____ Material for this task

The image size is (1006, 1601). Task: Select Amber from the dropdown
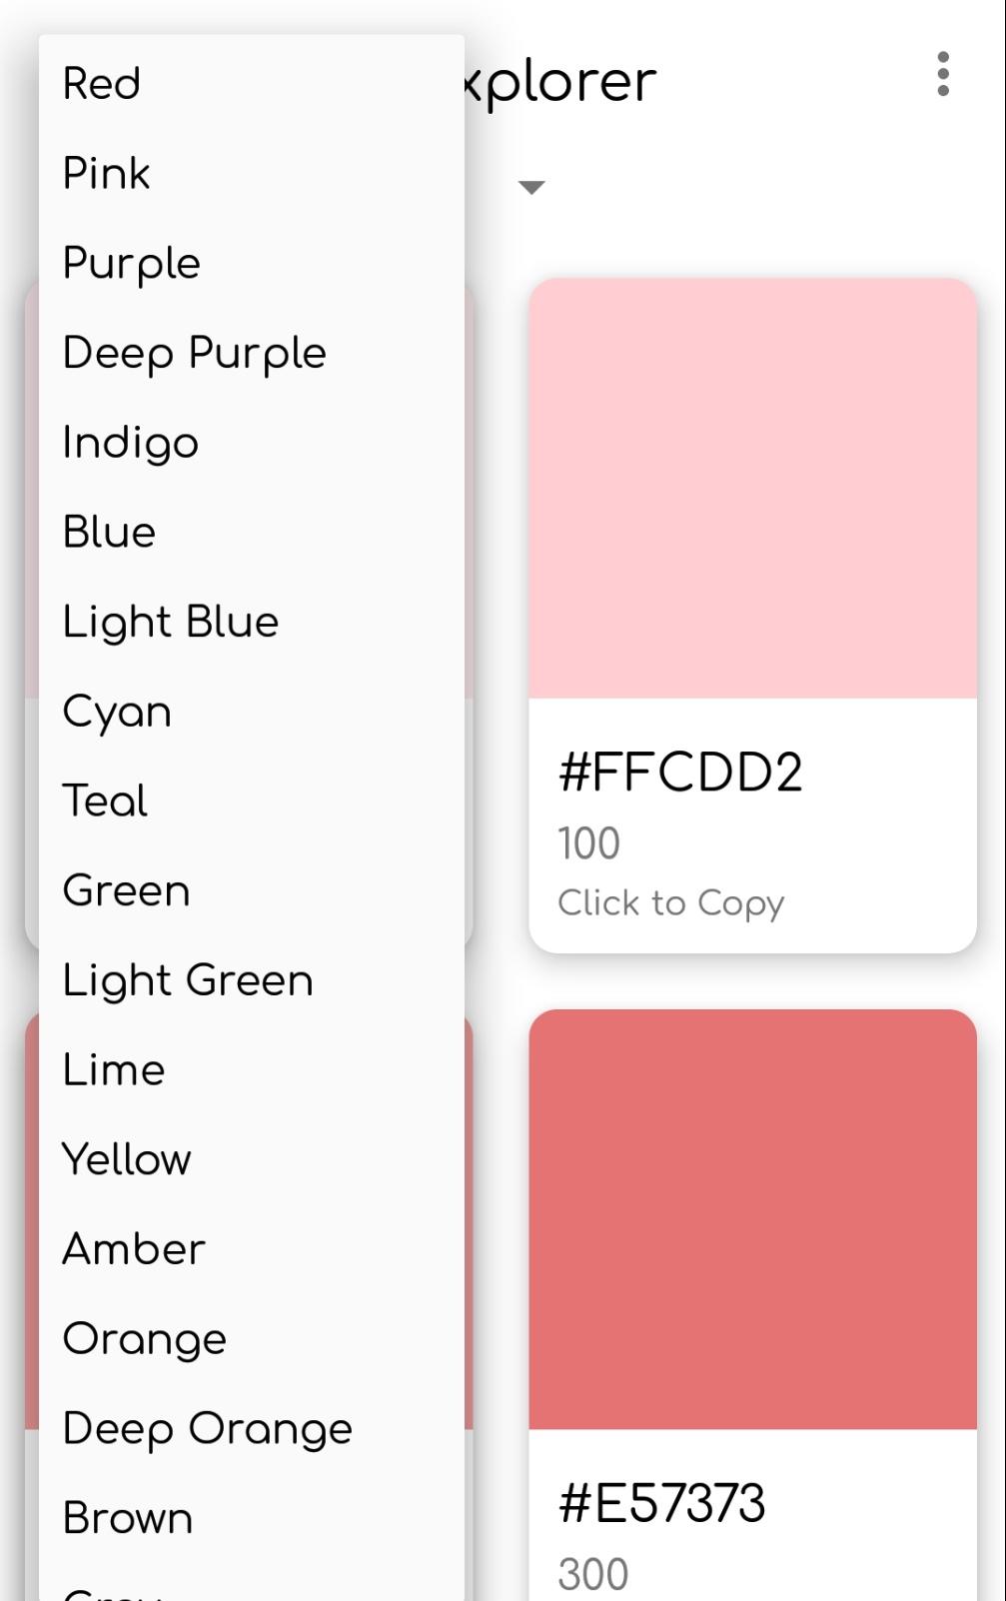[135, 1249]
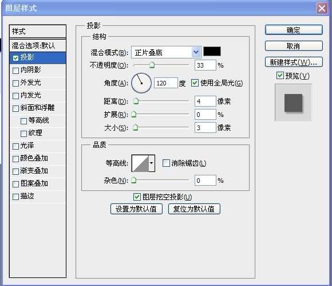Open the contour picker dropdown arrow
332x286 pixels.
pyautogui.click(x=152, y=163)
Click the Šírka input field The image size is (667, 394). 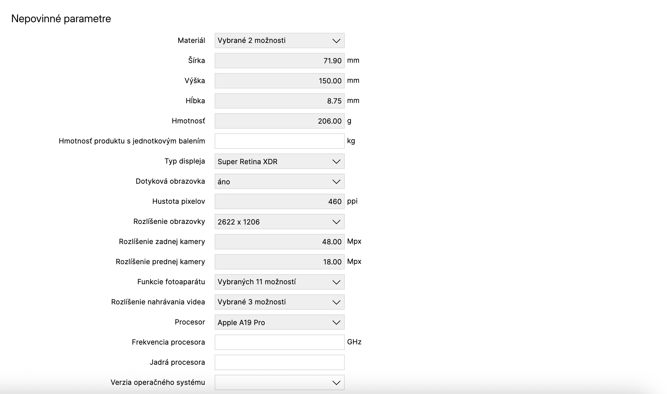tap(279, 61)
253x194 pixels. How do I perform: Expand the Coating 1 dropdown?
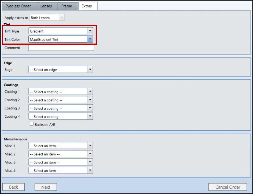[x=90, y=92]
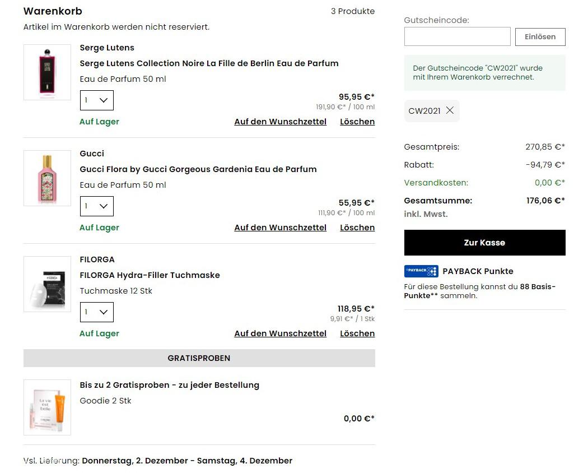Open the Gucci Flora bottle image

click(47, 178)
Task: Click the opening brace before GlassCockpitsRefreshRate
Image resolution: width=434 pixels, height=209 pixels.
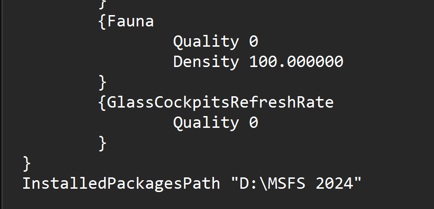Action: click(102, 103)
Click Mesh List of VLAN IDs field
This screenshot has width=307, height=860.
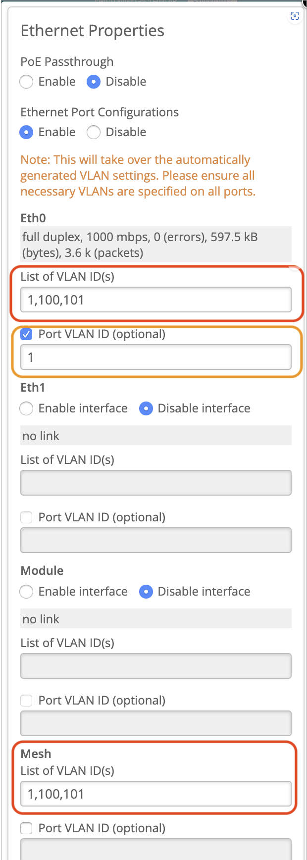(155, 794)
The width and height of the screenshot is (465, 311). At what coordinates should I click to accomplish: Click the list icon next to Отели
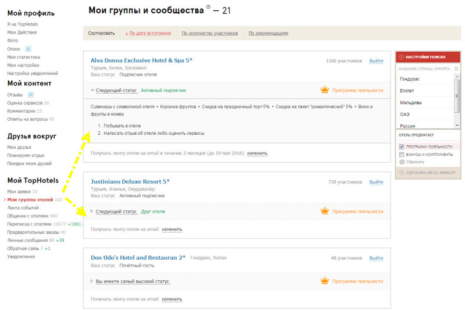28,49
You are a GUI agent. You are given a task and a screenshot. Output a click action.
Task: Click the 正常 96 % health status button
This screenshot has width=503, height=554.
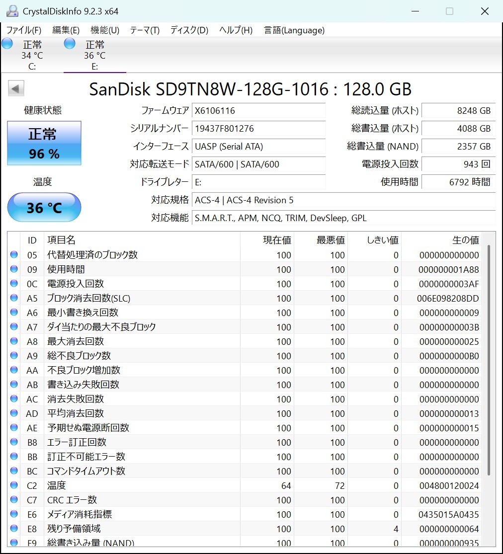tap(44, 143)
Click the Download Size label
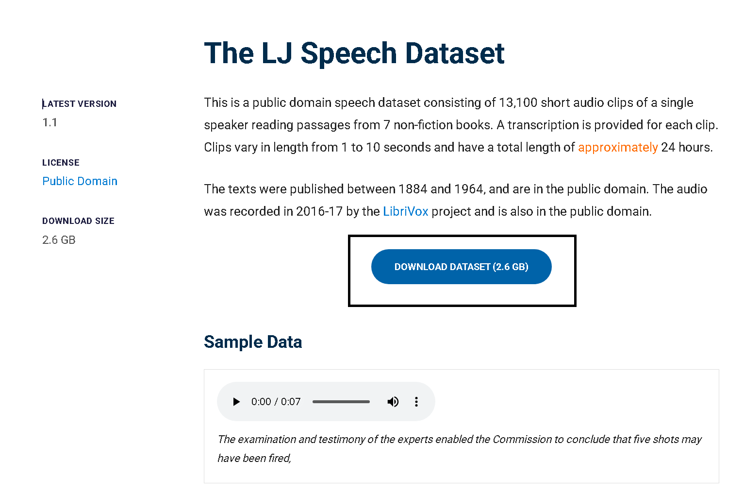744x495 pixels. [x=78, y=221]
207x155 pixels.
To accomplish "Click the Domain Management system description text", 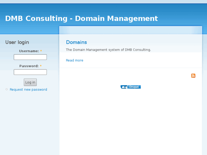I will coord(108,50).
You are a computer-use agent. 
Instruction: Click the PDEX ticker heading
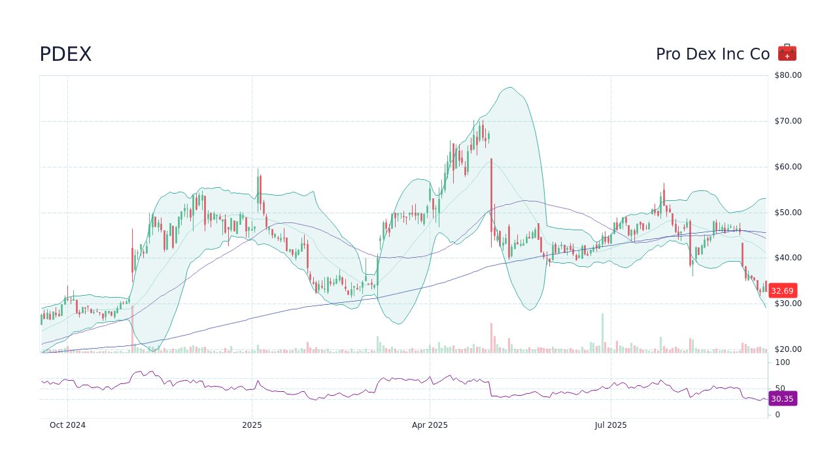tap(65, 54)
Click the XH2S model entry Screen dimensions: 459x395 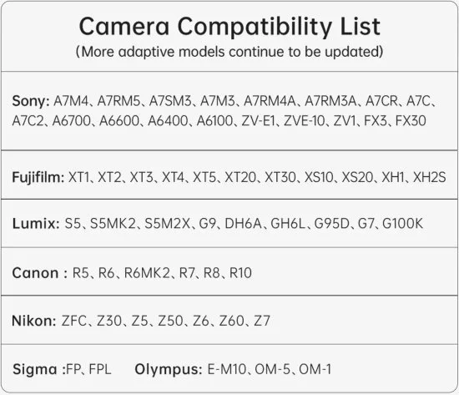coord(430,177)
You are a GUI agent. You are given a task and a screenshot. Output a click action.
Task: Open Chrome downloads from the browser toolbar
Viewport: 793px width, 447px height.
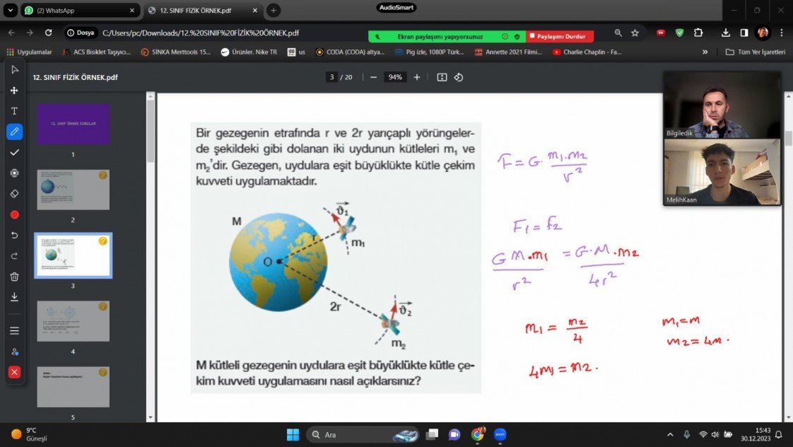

________

In the copy, include exactly the lines from the one with "Task: Open Chrome" through the final line of the entries above, both ends counted, and no pictures.

Task: Open Chrome downloads from the browser toolbar
Viewport: 793px width, 447px height.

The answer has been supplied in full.